--- To be done ---
Collect every line of the data below that contains the string "width". Case counts.

--- Records for processing ---
--- Start ---

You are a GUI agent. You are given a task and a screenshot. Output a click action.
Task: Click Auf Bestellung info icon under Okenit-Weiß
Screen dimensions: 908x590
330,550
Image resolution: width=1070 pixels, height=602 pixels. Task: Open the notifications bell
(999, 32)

--- End ---
--- Start ---

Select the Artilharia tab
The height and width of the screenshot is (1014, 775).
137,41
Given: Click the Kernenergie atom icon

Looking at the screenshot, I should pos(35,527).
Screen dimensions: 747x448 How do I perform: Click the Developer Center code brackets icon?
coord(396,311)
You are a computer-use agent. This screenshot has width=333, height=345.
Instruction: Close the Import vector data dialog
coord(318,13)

--- End ---
--- Start ---

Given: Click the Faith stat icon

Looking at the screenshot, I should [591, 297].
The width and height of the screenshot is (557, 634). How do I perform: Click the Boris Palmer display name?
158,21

--- End ---

--- Reply ---
Image resolution: width=1070 pixels, height=602 pixels. Task: Open the notifications bell
The height and width of the screenshot is (1014, 775).
You are a computer-use agent. This screenshot has width=333, height=345.
The width and height of the screenshot is (557, 634). How do I perform: Click the Boris Palmer display name?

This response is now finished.